In the East, prospects seem brighter for the Chinese economy as September showed signs of recovery. After the success of Huawei’s new smartphone, it is now on course to championing technology and circumventing Western sanctions by setting up a cathode materials plant in Morocco. A $2bn investment in a country already in a free trade agreement with the US and sturdy relations with the EU is a safe bet for Chinese battery production and sales.

However, not too far away in South Korea, materials manufacturer Korea Zinc is set to expand its nickel business to cater to US demand for batteries. The $370mn investment could catapult production capacity from 22k to 65k tonnes. It could also make Korea Zinc the largest non-Chinese nickel sulphate producer, and effectively the largest supplier for the states decoupling from China.

Another response to Chinese action occurred in Taiwan, where the first locally produced submarine was revealed to counter China’s growing naval arsenal, despite Chinese pressure on states not to provide submarine technology to Taiwan.

Defence is perhaps not a success story everywhere though, as the Middle East faced two challenges in the past week.
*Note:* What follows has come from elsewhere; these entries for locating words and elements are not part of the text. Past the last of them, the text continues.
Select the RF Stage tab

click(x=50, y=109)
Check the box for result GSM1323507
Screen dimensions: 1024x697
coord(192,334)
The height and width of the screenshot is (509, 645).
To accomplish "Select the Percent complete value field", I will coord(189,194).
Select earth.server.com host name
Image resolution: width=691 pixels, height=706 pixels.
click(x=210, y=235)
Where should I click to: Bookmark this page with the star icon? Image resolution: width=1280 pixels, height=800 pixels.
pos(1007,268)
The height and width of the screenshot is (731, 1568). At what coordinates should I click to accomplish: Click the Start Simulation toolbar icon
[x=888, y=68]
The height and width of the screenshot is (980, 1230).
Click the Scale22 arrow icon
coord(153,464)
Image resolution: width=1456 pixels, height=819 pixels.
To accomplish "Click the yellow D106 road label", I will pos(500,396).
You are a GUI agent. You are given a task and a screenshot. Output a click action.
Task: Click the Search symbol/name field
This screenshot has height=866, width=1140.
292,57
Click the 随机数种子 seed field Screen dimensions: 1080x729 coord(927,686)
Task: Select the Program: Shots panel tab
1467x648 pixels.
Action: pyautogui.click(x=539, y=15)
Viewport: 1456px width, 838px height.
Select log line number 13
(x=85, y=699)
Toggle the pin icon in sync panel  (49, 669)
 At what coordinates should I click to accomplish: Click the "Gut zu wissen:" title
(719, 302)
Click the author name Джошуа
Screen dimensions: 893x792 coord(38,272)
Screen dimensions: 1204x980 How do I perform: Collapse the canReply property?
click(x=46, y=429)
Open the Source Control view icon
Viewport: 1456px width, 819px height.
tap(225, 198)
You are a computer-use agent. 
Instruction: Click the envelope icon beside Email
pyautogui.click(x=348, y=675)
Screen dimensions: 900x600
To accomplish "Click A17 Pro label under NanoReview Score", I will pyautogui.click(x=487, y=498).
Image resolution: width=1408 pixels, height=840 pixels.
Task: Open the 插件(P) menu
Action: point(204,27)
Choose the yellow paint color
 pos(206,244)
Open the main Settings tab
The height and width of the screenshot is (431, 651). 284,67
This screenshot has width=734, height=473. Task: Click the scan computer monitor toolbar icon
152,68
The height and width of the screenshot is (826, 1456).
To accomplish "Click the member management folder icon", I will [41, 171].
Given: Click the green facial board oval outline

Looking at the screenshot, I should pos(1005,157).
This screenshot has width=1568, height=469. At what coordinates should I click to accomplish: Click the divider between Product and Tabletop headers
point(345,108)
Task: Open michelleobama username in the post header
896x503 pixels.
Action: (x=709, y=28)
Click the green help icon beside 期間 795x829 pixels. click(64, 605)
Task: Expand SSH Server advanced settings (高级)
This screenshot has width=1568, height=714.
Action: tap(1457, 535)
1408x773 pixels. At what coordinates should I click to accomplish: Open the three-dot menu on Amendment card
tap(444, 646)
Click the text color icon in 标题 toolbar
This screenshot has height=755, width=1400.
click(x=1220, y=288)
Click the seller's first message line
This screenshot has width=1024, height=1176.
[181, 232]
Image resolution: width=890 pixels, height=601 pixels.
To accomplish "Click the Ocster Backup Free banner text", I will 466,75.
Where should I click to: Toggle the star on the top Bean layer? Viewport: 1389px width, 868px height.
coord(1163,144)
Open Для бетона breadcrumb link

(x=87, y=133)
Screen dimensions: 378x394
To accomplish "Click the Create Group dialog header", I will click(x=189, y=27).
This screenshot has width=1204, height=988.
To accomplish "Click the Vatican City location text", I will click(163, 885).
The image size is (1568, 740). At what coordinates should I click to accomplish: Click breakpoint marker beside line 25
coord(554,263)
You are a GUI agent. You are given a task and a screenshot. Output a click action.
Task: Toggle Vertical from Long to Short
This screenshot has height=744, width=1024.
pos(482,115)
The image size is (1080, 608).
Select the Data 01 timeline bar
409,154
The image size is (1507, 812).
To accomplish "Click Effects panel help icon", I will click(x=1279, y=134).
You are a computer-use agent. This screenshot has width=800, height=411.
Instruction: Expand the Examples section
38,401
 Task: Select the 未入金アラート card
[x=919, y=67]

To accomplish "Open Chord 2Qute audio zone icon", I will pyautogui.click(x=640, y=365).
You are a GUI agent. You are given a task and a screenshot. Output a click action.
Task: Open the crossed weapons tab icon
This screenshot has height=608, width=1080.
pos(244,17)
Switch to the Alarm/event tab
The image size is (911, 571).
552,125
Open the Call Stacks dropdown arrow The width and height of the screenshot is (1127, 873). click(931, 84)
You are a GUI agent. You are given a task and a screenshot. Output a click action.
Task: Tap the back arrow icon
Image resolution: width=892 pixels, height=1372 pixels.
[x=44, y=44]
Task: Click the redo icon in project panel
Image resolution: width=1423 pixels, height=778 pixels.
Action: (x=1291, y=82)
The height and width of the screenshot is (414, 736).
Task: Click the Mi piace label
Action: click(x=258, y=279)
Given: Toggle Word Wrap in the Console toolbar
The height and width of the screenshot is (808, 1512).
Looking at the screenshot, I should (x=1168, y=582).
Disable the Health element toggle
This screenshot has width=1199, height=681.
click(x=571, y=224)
In Turkey, a bomb attack attributed to Kurdish group PKK ahead of the re-opening of Parliament in Ankara led Turkish forces to raid 20 PKK targets in Iraq This attack, in the run-up to local elections in Izmir, Ankara, and Istanbul, comes less than a year after the bombing in Istanbul, which was close to the Presidential elections. Domestic and regional dynamics will have to be closely watched – if the disturbances become a norm as in 2015/16 it could complicate Turkey’s relations with Iraq and Syria. Domestically while popular anger is expected against the government, a flip side could be political consolidation for AKP in Istanbul’s local elections, which is a close race.


On the Saudi- Yemen border, a fourth Bahraini soldier in one week was allegedly killed by Iranian-backed Houthi rebels. Should the group claim official responsibility, it could dampen the repairing of KSA-Iran relations and delay peace in the region where the Yemen war has been ongoing for years.